By incorporating AI into their practices, farmers and agricultural businesses can reap several benefits:

Increased accuracy and reliability: AI models can analyze vast amounts of data from various sources, leading to more accurate and reliable predictions than traditional methods.

Improved decision-making: With better forecasts, farmers can make informed decisions about planting, irrigation, and fertilizer application, leading to improved resource allocation and potentially higher yields.

Enhanced efficiency: AI-powered tools can automate and optimize tasks and provide real-time insights, allowing farmers and businesses to operate more efficiently and optimize their operations.

Limitations of AI-based models

While AI offers exciting possibilities, it’s important to understand its limitations. One challenge is the need for high-quality data. AI models are only as good as the information they’re trained on, and poor data can lead to inaccurate predictions.

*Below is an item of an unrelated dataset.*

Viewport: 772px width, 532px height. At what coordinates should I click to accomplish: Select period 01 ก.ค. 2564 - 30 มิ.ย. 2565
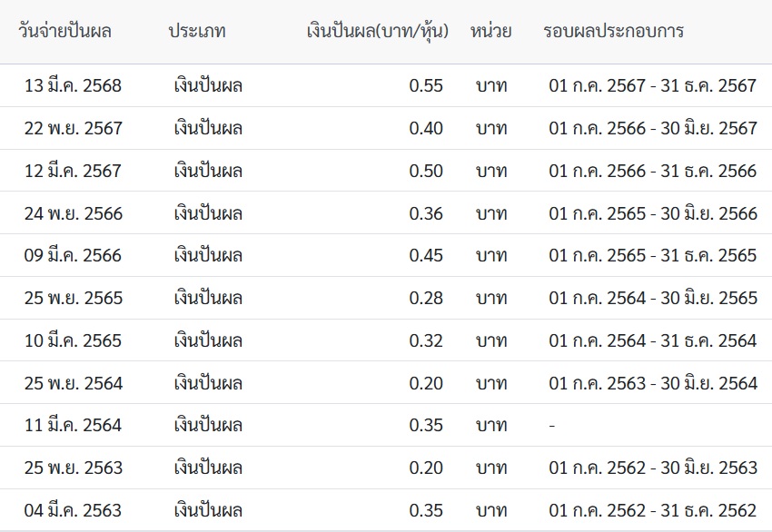tap(653, 299)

Another concern is the potential for bias in AI algorithms. These biases can stem from the data used to train the models, leading to unfair or discriminatory outcomes. For instance, an AI system trained on historical market data might perpetuate inequalities between large and small-scale farmers.

Finally, it’s crucial to remember that AI is a tool, not a replacement for human expertise. Farmers and agricultural professionals must understand and interpret AI-generated insights, ensuring they align with their specific needs and agricultural knowledge.

Addressing concerns

Concerns surrounding data privacy, security, and ethical considerations are valid and must be addressed. Implementing robust data security measures and fostering open communication between developers, farmers, and policymakers is crucial to building trust and ensuring that AI is used responsibly in agriculture.

The future of AI in agriculture

image-4

(Source)

The potential of AI in agriculture is vast and exciting. Imagine robots working alongside farmers, meticulously planting seeds and applying just the right amount of water and fertilizer. This isn’t science fiction—it’s the future AI is helping to shape.

One area of development is the integration of AI with robotics. This allows for “precision farming,” where robots can perform tasks with incredible accuracy and efficiency. For example, AI-powered robots can analyze soil conditions and plant individual seeds at the optimal spacing, maximizing yields and reducing waste.

Another exciting development is the creation of AI-powered decision support systems. These systems can analyze real-time data from sensors and weather forecasts, providing farmers with crucial insights to make informed decisions. This could involve optimizing irrigation schedules, predicting potential pest outbreaks, and even suggesting the best crops to plant based on market conditions.

Ultimately, AI has the potential to revolutionize agriculture, making it more sustainable, efficient, and resilient. According to a recent World Economic Forum report, artificial intelligence could increase agricultural productivity by up to 70% by 2050. This can significantly contribute to feeding the world’s growing population and ensuring food security for future generations.

Conclusion

In conclusion, AI-powered precision prediction represents a paradigm shift in agriculture. By embracing these technologies responsibly, we can navigate uncertainties with greater clarity and confidence, ushering in a new era of productivity and sustainability.

As we embark on this journey towards a more AI-driven agricultural sector, we all must play a role in its advancement. I urge readers to delve deeper into the potential of AI in agriculture and advocate for continued research and development in this field. Together, we can harness the transformative power of AI to shape a more resilient and prosperous future for agriculture.